Literacy Is All Around Us

By Maria Acevedo-Aquino, Texas A&M University-San Antonio, San Antonio, TX, in collaboration with graduate students

When conversing with graduate students about their experiences as early childhood educators and caregivers, they often describe curricula that supports views on literacy reduced to reading and writing. These perspectives tend to overlook the multiple ways in which children, make sense of their world and construct meaning in a daily basis. While this argument is not new, the process for integrating learning experiences in the classroom align with expansive ways of thinking about literacy is a persistent struggle. This post offers learning experiences that highlight broader views on literacy to further explore the picturebook All Around Us written by Xelena Gonzáles with illustrations by Adriana Garcia.

All Around Us cover features girl meditating on circles with a portion of a rainbow visible in the upper right corner

All Around Us is a story about a girl and her grandfather on a reflective journey about the circles in life–those that can be seen and those that cannot, from the rainbow to the bike’s wheels, from the seed to the vegetable. This book, (written by/through or grounded in) Latinx and Indigenous voices, offers readers of all ages opportunities to inquire about circles and shapes, neighborhoods, life cycles, family stories, dynamics, artifacts and relationships, acts of remembering, loss, hope and storytelling. For us, All Around Us also represents our personal and professional San Antonio communities.

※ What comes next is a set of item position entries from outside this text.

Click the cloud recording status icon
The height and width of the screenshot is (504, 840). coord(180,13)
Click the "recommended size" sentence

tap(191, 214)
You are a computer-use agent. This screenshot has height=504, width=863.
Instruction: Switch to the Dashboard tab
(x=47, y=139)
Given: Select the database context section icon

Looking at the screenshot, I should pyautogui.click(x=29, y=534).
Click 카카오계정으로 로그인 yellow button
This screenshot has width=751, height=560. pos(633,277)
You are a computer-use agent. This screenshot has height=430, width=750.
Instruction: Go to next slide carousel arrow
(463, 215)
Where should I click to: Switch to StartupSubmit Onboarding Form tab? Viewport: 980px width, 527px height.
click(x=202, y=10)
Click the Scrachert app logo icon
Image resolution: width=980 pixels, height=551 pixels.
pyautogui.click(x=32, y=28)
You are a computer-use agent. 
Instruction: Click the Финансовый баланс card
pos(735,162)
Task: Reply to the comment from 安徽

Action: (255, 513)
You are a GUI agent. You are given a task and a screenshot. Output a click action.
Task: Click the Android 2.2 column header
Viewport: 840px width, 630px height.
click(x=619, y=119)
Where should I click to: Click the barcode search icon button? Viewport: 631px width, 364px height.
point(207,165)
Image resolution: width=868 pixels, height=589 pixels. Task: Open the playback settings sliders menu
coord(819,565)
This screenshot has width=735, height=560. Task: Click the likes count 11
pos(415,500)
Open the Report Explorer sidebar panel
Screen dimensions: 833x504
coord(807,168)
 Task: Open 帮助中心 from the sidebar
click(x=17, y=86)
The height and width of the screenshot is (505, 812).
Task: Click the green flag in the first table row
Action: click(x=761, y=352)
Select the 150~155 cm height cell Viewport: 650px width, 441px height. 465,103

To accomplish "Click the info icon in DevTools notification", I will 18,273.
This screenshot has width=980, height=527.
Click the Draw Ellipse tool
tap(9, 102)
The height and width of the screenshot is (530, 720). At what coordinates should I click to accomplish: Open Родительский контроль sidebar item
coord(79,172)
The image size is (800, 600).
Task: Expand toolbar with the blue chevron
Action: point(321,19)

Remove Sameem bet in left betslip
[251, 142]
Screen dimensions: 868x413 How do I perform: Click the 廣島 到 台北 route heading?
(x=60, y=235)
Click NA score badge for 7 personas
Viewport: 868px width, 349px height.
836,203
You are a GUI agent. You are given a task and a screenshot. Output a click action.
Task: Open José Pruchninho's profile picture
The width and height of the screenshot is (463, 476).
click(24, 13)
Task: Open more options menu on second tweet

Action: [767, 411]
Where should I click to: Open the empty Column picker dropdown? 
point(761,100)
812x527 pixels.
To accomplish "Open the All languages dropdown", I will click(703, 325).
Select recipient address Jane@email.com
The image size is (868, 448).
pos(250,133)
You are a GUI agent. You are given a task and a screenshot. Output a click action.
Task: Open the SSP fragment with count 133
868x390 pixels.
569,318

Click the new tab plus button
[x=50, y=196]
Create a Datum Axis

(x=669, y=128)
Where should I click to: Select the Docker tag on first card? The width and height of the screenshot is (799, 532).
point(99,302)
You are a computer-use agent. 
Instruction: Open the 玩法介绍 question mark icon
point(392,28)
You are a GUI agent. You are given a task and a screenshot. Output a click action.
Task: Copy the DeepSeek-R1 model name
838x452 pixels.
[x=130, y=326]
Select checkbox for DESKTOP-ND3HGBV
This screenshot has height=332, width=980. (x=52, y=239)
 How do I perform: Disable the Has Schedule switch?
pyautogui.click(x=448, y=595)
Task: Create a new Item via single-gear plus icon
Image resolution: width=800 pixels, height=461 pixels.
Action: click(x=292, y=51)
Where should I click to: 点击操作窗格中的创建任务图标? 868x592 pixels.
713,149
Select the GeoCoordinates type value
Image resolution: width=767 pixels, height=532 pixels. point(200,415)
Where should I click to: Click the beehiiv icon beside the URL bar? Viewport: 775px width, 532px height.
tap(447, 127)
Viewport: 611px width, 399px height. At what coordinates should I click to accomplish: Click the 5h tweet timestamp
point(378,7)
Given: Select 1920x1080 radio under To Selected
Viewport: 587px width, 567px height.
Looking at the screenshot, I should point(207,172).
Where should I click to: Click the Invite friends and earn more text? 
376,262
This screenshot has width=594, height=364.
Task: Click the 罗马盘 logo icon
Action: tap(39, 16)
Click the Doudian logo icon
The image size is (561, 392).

While working with All Around Us, we approached literacy as a social practice of meaning that is multimodal, must encourage the development of a critical eye, and acts toward freedom and justice (Harste, 2014; Souto-Manning, 2016). To enact these views on literacy, we also build on the concept of curricular invitations (VanSluys, 2005) to create experiences that could encourage:
• Children’s perspectives
• Process-based learning
• Creativity
• Inquiry
• High-order thinking
• Collaboration
• Dialogue and storytelling
• Multiple skills
• On-going learning
• Deep connections to the story
• Choice
• Interpretation
• Problem-solving

These descriptors supported us to think beyond worksheets and pre-cut arts and crafts, which are often overused in early childhood settings. They challenged us to rethink experiences that have been taken for granted in the field and here we provide our suggestions for curricular invitations.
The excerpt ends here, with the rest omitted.